Reply solely with the number of lines, in the records underneath, that include the word "agent".

===

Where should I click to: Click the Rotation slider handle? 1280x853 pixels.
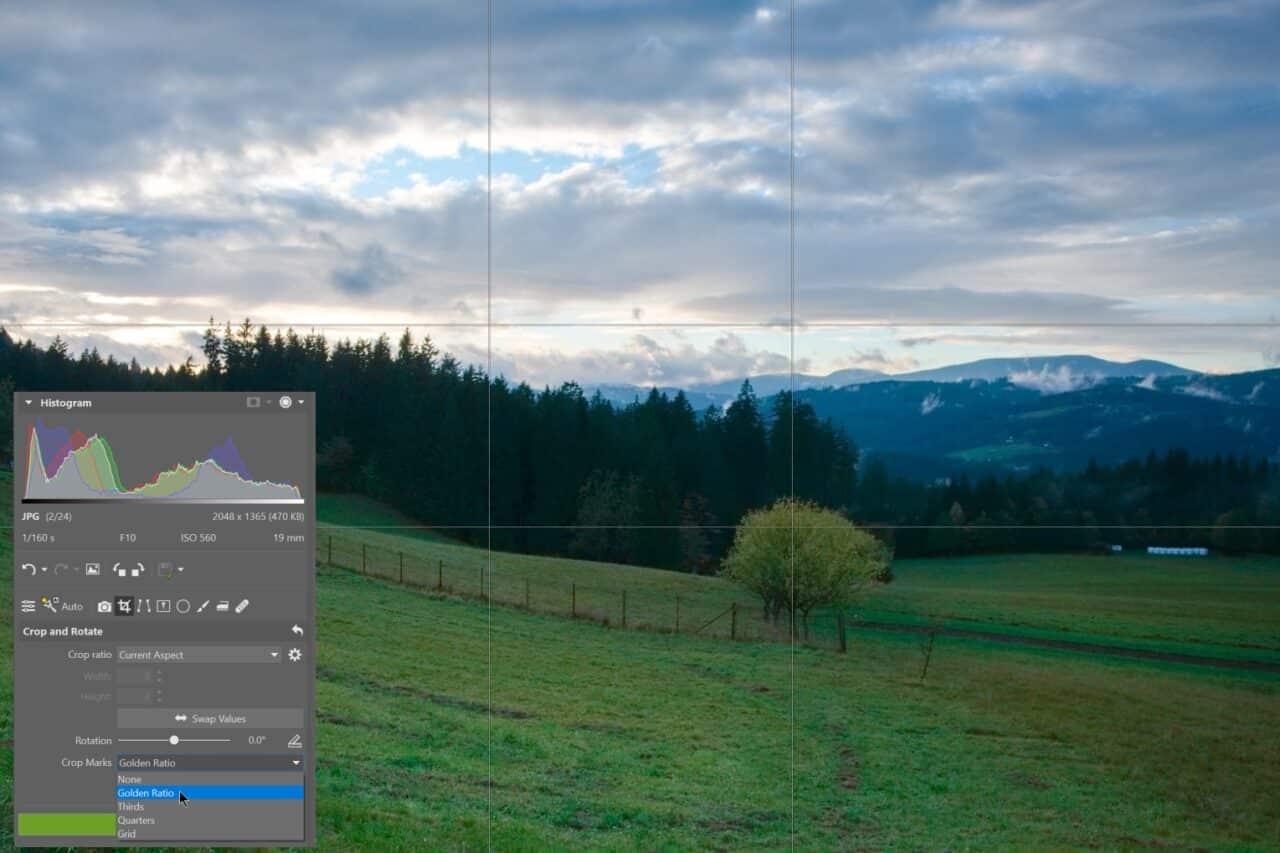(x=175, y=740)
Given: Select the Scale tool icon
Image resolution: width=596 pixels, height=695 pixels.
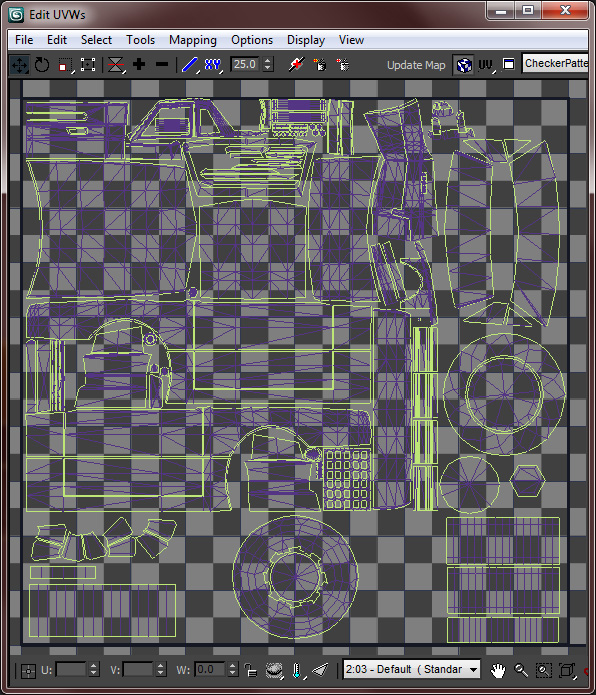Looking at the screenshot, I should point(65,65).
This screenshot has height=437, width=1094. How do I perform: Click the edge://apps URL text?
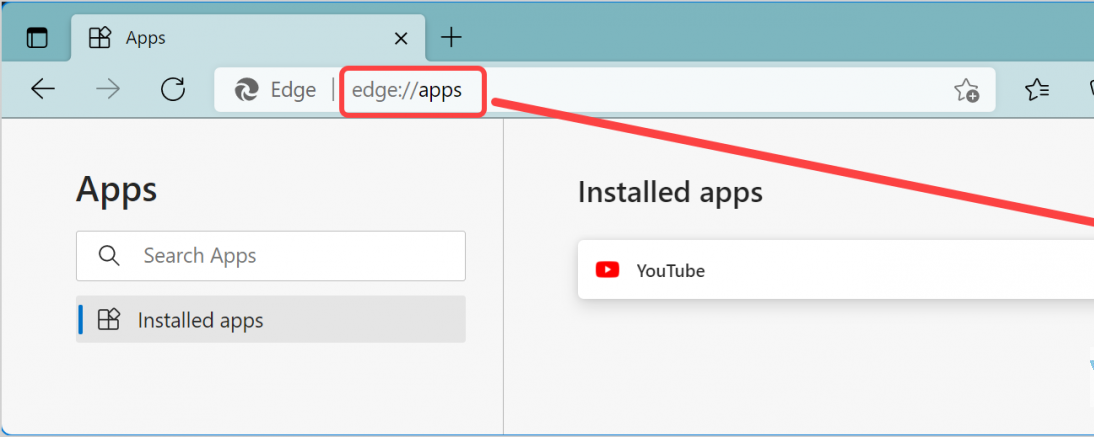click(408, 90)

===

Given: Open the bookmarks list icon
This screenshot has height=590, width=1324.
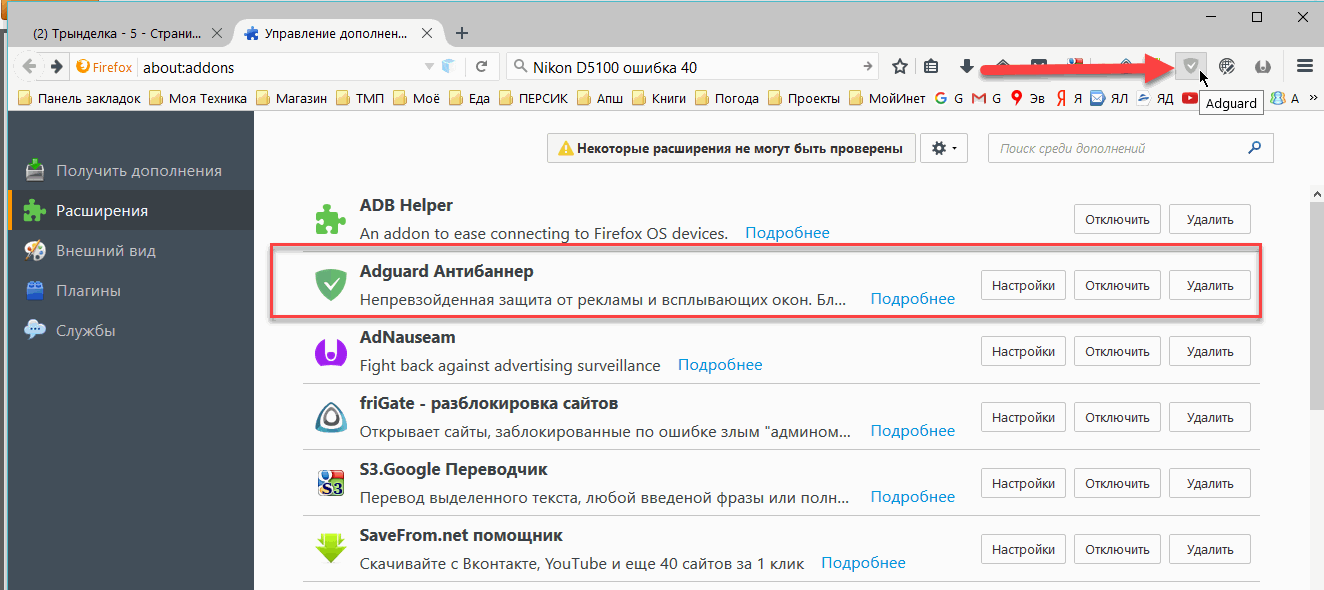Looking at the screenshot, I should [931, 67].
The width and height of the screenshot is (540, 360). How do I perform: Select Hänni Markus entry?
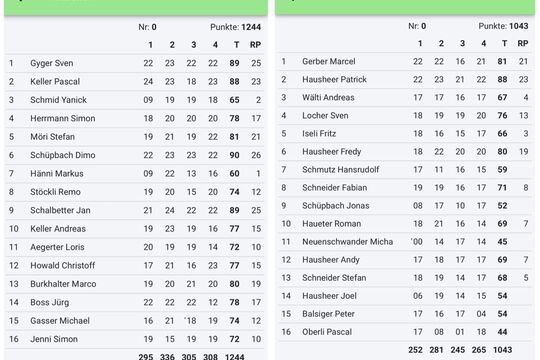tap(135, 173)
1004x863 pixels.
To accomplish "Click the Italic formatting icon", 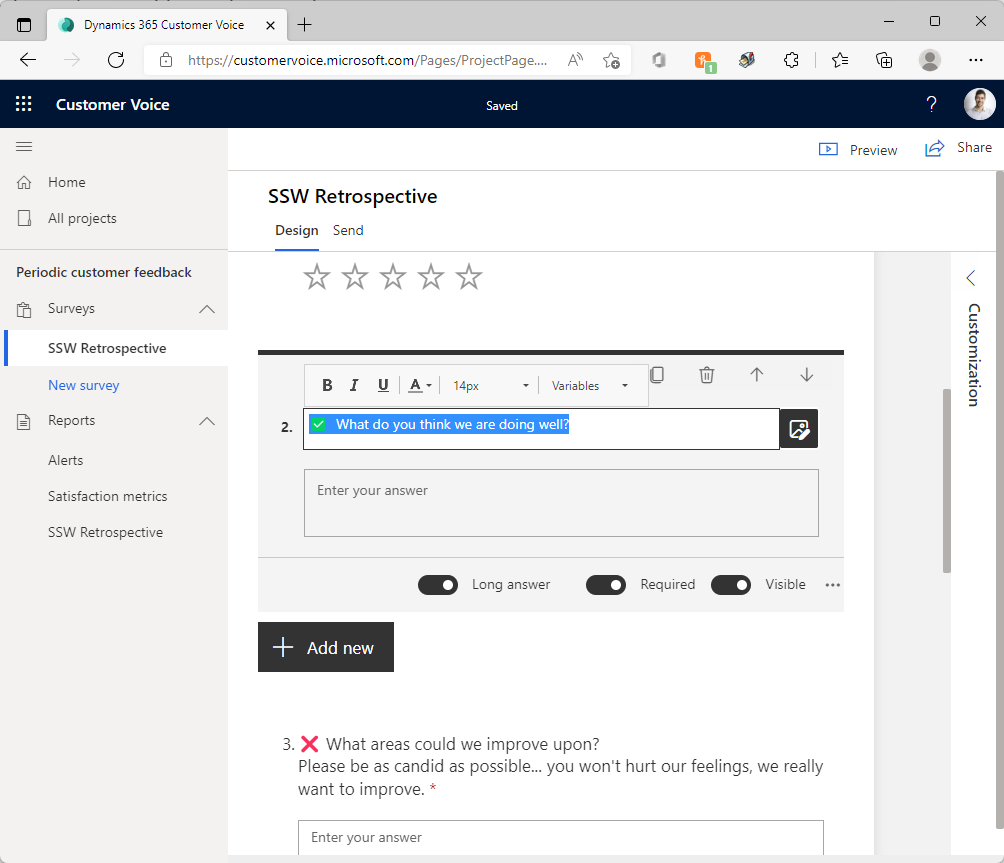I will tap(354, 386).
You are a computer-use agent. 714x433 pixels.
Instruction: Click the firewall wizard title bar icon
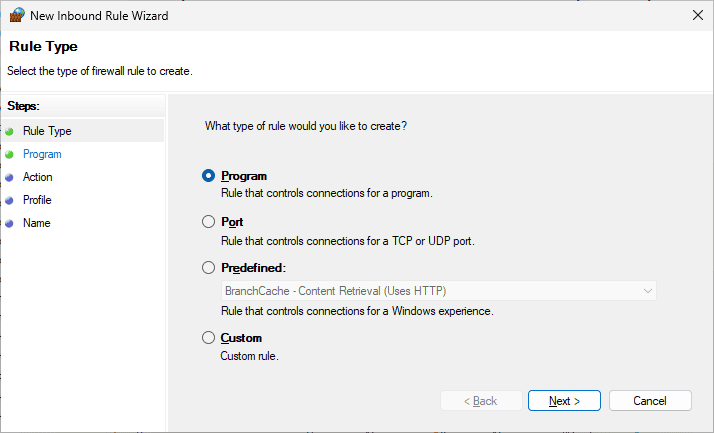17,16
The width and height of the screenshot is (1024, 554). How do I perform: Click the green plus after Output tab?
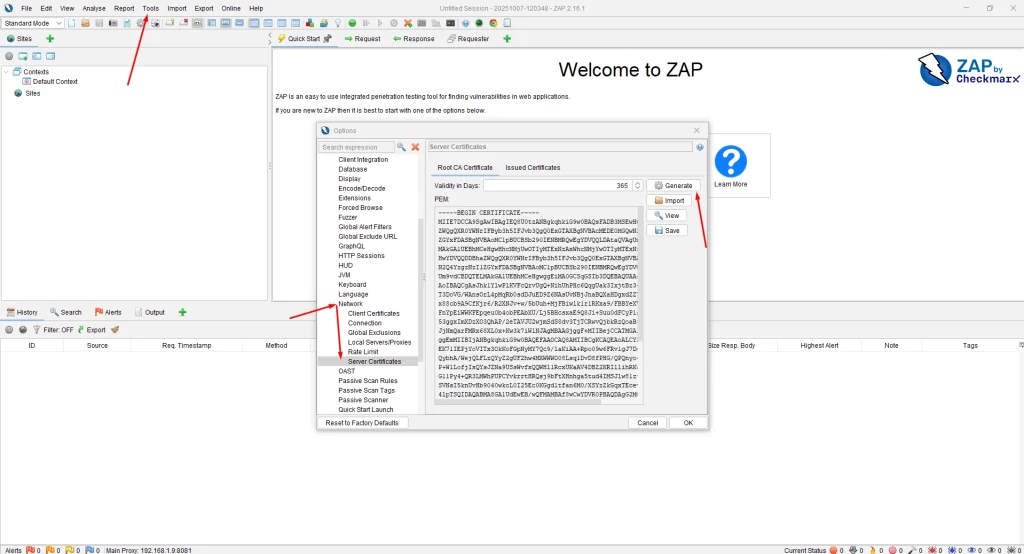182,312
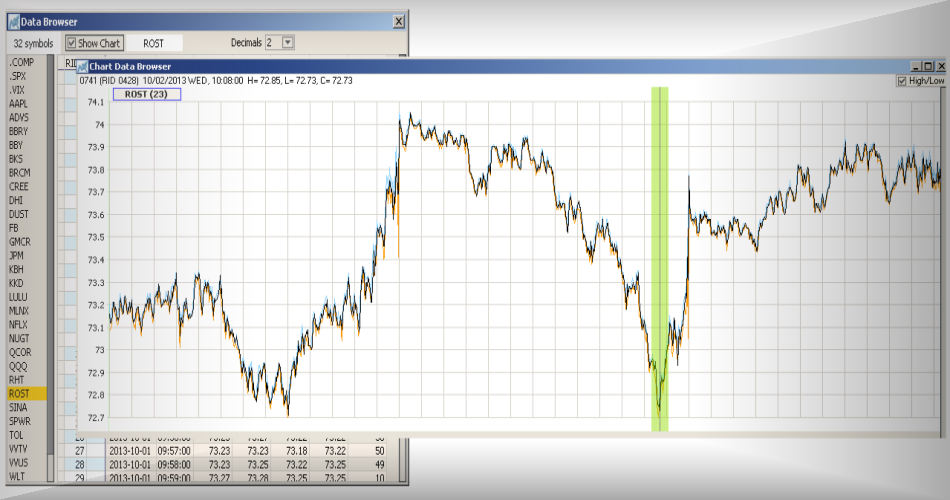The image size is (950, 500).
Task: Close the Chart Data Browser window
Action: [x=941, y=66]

===

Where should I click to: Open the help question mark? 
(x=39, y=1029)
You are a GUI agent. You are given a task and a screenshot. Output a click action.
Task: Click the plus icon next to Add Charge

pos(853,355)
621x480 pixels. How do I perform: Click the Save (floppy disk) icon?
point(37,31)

===

SOLUTION FOR THIS PROBLEM:
2